«Les accusations de prosélytisme ont cessé depuis longtemps!»

Russie: Rencontre avec Mgr Joseph Werth, évêque de Novossibirsk

Lucerne/Novossibirsk, 20 décembre 2011 (Apic) Les rapports de l’Eglise orthodoxe russe avec l’Eglise catholique en Russie sont passés, ces dernières années, de la franche hostilité à la tiédeur. «Le temps des accusations de prosélytisme et des insultes est passé depuis longtemps!», confie à l’Apic Mgr Joseph Werth, de passage en Suisse à l’invitation de l’oeuvre d’entraide catholique «Aide à l’Eglise en Détresse» (AED). basée à Lucerne.

L’évêque de Novossibirsk, la capitale de la Sibérie occidentale située à quelque 2’800 Km à l’est de Moscou, admet cependant que «si les fronts se sont adoucis et l’atmosphère hostile des premières années a disparu, ce n’est pas encore la fraternité œcuménique!»

Une décennie a passé depuis février 2002, quand, en réponse à la décision du pape Jean Paul II de créer le diocèse catholique de la Transfiguration à Novossibirsk, l’archiprêtre Alexander Novopashin organisait des manifestations contre «l’Eglise catholique et les sectes totalitaires»… Le doyen de la cathédrale orthodoxe de Saint-Alexandre-Nevsky était à la pointe du combat contre tous ceux qui voulaient s’implanter sur le «territoire canonique de l’Eglise orthodoxe russe», qui se relevait à peine de décennies de persécution antichrétienne.

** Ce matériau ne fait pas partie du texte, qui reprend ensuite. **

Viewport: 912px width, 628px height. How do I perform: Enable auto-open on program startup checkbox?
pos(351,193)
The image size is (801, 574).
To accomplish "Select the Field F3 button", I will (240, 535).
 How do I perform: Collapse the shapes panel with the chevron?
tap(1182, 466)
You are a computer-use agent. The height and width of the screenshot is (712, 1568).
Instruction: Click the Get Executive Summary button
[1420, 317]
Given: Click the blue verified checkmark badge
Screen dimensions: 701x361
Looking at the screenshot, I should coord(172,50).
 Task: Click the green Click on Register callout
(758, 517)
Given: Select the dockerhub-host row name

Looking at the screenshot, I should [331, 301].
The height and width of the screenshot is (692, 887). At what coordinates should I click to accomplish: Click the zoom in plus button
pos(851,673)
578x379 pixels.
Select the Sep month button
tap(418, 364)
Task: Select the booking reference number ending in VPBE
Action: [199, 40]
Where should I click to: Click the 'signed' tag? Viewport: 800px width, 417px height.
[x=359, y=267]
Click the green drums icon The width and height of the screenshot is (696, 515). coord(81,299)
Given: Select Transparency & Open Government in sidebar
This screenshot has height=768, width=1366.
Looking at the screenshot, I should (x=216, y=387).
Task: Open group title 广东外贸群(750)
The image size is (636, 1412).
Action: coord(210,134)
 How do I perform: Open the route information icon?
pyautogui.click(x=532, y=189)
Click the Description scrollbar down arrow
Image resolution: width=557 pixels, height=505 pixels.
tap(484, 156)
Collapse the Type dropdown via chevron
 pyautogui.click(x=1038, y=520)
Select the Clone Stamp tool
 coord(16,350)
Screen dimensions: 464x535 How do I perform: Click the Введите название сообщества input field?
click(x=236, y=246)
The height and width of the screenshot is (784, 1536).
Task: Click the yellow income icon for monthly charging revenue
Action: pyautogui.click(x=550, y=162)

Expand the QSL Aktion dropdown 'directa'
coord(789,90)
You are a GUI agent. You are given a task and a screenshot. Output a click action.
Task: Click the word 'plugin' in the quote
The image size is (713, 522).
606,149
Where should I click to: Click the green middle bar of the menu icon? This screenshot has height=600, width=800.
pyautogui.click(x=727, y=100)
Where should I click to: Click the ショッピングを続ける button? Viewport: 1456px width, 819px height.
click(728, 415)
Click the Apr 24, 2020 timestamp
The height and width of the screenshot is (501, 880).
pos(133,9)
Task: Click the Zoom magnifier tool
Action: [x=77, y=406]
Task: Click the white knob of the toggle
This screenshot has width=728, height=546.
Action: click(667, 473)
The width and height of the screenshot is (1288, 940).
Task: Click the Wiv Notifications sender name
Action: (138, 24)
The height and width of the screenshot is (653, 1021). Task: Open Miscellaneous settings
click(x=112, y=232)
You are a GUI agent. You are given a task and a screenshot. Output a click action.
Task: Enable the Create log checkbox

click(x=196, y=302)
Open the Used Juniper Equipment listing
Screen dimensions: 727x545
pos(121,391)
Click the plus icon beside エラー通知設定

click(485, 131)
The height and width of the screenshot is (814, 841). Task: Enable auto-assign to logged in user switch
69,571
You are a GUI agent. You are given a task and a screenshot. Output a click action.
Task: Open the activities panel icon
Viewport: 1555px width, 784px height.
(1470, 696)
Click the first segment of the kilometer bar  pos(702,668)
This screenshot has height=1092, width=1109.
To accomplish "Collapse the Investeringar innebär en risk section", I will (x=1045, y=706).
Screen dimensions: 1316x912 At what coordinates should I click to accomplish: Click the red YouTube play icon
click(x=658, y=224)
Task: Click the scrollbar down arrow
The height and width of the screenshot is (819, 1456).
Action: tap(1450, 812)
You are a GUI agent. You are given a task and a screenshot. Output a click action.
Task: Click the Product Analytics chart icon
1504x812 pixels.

Dès 1938, le régime communiste était parvenu à anéantir également toutes les structures extérieures de l’Eglise catholique romaine en URSS, dont la grande majorité des fidèles était composée de soviétiques d’origine allemande, polonaise, lituanienne, lettone ou ukrainienne. Avec la perestroïka, les catholiques qui avaient conservé clandestinement leur foi – souvent transmise dans leurs foyers par les «babouchkas», les grands-mères – étaient peu à peu sortis des catacombes. Ce «réveil catholique», somme toute de modeste ampleur, avait suscité méfiance et hostilité de la part d’une Eglise orthodoxe qui avait, elle aussi, été décimée par le régime totalitaire.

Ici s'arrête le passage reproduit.